─── Input for this task

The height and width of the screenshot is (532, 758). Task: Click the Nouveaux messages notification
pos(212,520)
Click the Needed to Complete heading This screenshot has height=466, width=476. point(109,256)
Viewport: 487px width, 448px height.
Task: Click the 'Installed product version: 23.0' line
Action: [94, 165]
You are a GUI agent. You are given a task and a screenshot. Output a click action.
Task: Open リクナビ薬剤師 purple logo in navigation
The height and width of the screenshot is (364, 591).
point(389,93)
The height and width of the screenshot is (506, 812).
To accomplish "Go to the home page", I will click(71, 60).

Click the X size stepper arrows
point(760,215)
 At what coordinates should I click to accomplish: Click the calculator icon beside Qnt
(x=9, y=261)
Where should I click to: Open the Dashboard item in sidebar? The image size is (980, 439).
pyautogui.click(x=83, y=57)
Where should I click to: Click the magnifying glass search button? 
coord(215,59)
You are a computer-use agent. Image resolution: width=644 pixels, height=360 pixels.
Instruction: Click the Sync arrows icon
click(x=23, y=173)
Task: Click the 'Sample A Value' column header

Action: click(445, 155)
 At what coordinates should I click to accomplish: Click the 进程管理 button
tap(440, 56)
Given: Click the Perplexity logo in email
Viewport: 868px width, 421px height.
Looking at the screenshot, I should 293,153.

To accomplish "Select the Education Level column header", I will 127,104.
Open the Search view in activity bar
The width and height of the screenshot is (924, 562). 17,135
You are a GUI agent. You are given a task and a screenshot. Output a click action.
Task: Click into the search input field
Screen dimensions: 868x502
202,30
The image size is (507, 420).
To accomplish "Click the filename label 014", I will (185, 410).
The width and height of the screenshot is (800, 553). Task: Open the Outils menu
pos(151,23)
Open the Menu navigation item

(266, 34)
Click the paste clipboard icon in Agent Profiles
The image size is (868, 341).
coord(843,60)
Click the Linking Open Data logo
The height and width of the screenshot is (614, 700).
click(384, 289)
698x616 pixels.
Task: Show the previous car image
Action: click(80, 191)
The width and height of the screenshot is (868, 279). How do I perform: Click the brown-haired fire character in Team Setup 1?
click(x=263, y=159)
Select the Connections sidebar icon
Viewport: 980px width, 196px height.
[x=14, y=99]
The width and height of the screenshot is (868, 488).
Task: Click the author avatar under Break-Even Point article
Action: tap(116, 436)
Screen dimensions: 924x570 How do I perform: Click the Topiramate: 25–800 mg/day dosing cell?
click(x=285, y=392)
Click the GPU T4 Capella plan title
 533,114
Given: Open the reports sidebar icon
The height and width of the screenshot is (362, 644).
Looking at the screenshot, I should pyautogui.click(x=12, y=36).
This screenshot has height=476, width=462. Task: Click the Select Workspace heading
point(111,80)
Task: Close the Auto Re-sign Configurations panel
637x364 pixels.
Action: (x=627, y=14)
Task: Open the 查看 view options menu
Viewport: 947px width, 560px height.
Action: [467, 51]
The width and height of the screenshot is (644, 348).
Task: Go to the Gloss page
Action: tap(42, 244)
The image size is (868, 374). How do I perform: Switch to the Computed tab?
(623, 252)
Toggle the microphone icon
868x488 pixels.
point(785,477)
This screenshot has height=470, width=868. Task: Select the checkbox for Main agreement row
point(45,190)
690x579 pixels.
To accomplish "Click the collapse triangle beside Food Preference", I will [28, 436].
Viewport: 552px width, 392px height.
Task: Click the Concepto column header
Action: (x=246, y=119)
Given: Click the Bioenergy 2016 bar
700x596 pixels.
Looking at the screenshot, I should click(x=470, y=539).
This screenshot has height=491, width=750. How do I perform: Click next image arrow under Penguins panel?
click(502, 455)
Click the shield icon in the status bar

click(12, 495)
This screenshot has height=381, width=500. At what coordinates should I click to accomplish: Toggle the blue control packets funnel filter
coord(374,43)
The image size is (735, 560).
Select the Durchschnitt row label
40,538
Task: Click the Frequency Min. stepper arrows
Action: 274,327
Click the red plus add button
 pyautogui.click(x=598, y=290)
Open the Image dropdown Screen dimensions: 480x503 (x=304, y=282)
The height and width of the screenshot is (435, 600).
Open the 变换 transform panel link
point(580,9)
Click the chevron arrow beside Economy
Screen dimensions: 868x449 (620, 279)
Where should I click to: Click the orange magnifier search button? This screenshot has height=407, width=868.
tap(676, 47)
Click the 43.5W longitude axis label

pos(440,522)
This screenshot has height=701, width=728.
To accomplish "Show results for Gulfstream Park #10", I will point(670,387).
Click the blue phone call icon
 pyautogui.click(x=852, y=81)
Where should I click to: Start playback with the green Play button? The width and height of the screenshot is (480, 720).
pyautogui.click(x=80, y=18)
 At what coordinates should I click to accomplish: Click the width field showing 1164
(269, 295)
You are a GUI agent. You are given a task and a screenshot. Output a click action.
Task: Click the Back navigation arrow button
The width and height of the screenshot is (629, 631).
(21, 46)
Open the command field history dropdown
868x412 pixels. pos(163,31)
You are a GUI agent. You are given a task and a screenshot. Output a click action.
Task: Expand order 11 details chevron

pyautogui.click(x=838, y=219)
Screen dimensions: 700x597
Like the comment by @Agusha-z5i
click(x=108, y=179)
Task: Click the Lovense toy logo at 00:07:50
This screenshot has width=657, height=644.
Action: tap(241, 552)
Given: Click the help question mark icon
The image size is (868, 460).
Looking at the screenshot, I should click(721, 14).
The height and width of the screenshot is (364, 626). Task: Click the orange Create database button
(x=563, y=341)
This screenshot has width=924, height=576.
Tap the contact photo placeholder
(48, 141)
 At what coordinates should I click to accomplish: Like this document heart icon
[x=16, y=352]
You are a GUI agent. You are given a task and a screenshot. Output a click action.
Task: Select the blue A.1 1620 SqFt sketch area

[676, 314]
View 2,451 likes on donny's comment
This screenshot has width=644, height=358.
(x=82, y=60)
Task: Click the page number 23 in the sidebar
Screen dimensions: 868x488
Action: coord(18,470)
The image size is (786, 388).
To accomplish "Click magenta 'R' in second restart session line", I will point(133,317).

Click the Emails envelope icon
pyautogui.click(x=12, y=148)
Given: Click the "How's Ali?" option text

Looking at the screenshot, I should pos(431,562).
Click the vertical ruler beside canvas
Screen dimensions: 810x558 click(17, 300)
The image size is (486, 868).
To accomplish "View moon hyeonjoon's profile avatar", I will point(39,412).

──────

▶ Task brief:
Reproduce every record above exactly as it is written.

▶ Task answer:
The height and width of the screenshot is (532, 758). Task: Click the Nouveaux messages notification
pos(212,520)
Click the Needed to Complete heading This screenshot has height=466, width=476. point(109,256)
Viewport: 487px width, 448px height.
Task: Click the 'Installed product version: 23.0' line
Action: [94, 165]
You are a GUI agent. You are given a task and a screenshot. Output a click action.
Task: Open リクナビ薬剤師 purple logo in navigation
The height and width of the screenshot is (364, 591).
point(389,93)
The height and width of the screenshot is (506, 812).
To accomplish "Go to the home page", I will click(71, 60).

Click the X size stepper arrows
point(760,215)
 At what coordinates should I click to accomplish: Click the calculator icon beside Qnt
(x=9, y=261)
Where should I click to: Open the Dashboard item in sidebar? The image size is (980, 439).
pyautogui.click(x=83, y=57)
Where should I click to: Click the magnifying glass search button? 
coord(215,59)
You are a computer-use agent. Image resolution: width=644 pixels, height=360 pixels.
Instruction: Click the Sync arrows icon
click(x=23, y=173)
Task: Click the 'Sample A Value' column header

Action: click(445, 155)
 At what coordinates should I click to accomplish: Click the 进程管理 button
tap(440, 56)
Given: Click the Perplexity logo in email
Viewport: 868px width, 421px height.
Looking at the screenshot, I should 293,153.

To accomplish "Select the Education Level column header", I will 127,104.
Open the Search view in activity bar
The width and height of the screenshot is (924, 562). 17,135
You are a GUI agent. You are given a task and a screenshot. Output a click action.
Task: Click into the search input field
Screen dimensions: 868x502
202,30
The image size is (507, 420).
To accomplish "Click the filename label 014", I will (185, 410).
The width and height of the screenshot is (800, 553). Task: Open the Outils menu
pos(151,23)
Open the Menu navigation item

(266, 34)
Click the paste clipboard icon in Agent Profiles
The image size is (868, 341).
coord(843,60)
Click the Linking Open Data logo
The height and width of the screenshot is (614, 700).
click(384, 289)
698x616 pixels.
Task: Show the previous car image
Action: click(80, 191)
The width and height of the screenshot is (868, 279). How do I perform: Click the brown-haired fire character in Team Setup 1?
click(x=263, y=159)
Select the Connections sidebar icon
Viewport: 980px width, 196px height.
[x=14, y=99]
The width and height of the screenshot is (868, 488).
Task: Click the author avatar under Break-Even Point article
Action: tap(116, 436)
Screen dimensions: 924x570 How do I perform: Click the Topiramate: 25–800 mg/day dosing cell?
click(x=285, y=392)
Click the GPU T4 Capella plan title
 533,114
Given: Open the reports sidebar icon
The height and width of the screenshot is (362, 644).
Looking at the screenshot, I should pyautogui.click(x=12, y=36).
This screenshot has height=476, width=462. Task: Click the Select Workspace heading
point(111,80)
Task: Close the Auto Re-sign Configurations panel
637x364 pixels.
Action: (x=627, y=14)
Task: Open the 查看 view options menu
Viewport: 947px width, 560px height.
Action: [467, 51]
The width and height of the screenshot is (644, 348).
Task: Go to the Gloss page
Action: tap(42, 244)
The image size is (868, 374). How do I perform: Switch to the Computed tab?
(623, 252)
Toggle the microphone icon
868x488 pixels.
point(785,477)
This screenshot has height=470, width=868. Task: Select the checkbox for Main agreement row
point(45,190)
690x579 pixels.
To accomplish "Click the collapse triangle beside Food Preference", I will [28, 436].
Viewport: 552px width, 392px height.
Task: Click the Concepto column header
Action: (x=246, y=119)
Given: Click the Bioenergy 2016 bar
700x596 pixels.
Looking at the screenshot, I should click(x=470, y=539).
This screenshot has height=491, width=750. How do I perform: Click next image arrow under Penguins panel?
click(502, 455)
Click the shield icon in the status bar

click(12, 495)
This screenshot has height=381, width=500. At what coordinates should I click to accomplish: Toggle the blue control packets funnel filter
coord(374,43)
The image size is (735, 560).
Select the Durchschnitt row label
40,538
Task: Click the Frequency Min. stepper arrows
Action: 274,327
Click the red plus add button
 pyautogui.click(x=598, y=290)
Open the Image dropdown Screen dimensions: 480x503 (x=304, y=282)
The height and width of the screenshot is (435, 600).
Open the 变换 transform panel link
point(580,9)
Click the chevron arrow beside Economy
Screen dimensions: 868x449 (620, 279)
Where should I click to: Click the orange magnifier search button? This screenshot has height=407, width=868.
tap(676, 47)
Click the 43.5W longitude axis label

pos(440,522)
This screenshot has height=701, width=728.
To accomplish "Show results for Gulfstream Park #10", I will point(670,387).
Click the blue phone call icon
 pyautogui.click(x=852, y=81)
Where should I click to: Start playback with the green Play button? The width and height of the screenshot is (480, 720).
pyautogui.click(x=80, y=18)
 At what coordinates should I click to accomplish: Click the width field showing 1164
(269, 295)
You are a GUI agent. You are given a task and a screenshot. Output a click action.
Task: Click the Back navigation arrow button
The width and height of the screenshot is (629, 631).
(21, 46)
Open the command field history dropdown
868x412 pixels. pos(163,31)
You are a GUI agent. You are given a task and a screenshot. Output a click action.
Task: Expand order 11 details chevron

pyautogui.click(x=838, y=219)
Screen dimensions: 700x597
Like the comment by @Agusha-z5i
click(x=108, y=179)
Task: Click the Lovense toy logo at 00:07:50
This screenshot has width=657, height=644.
Action: tap(241, 552)
Given: Click the help question mark icon
The image size is (868, 460).
Looking at the screenshot, I should click(721, 14).
The height and width of the screenshot is (364, 626). Task: Click the orange Create database button
(x=563, y=341)
This screenshot has width=924, height=576.
Tap the contact photo placeholder
(48, 141)
 At what coordinates should I click to accomplish: Like this document heart icon
[x=16, y=352]
You are a GUI agent. You are given a task and a screenshot. Output a click action.
Task: Select the blue A.1 1620 SqFt sketch area

[676, 314]
View 2,451 likes on donny's comment
This screenshot has width=644, height=358.
(x=82, y=60)
Task: Click the page number 23 in the sidebar
Screen dimensions: 868x488
Action: coord(18,470)
The image size is (786, 388).
To accomplish "Click magenta 'R' in second restart session line", I will point(133,317).

Click the Emails envelope icon
pyautogui.click(x=12, y=148)
Given: Click the "How's Ali?" option text

Looking at the screenshot, I should pos(431,562).
Click the vertical ruler beside canvas
Screen dimensions: 810x558 click(17, 300)
The image size is (486, 868).
To accomplish "View moon hyeonjoon's profile avatar", I will point(39,412).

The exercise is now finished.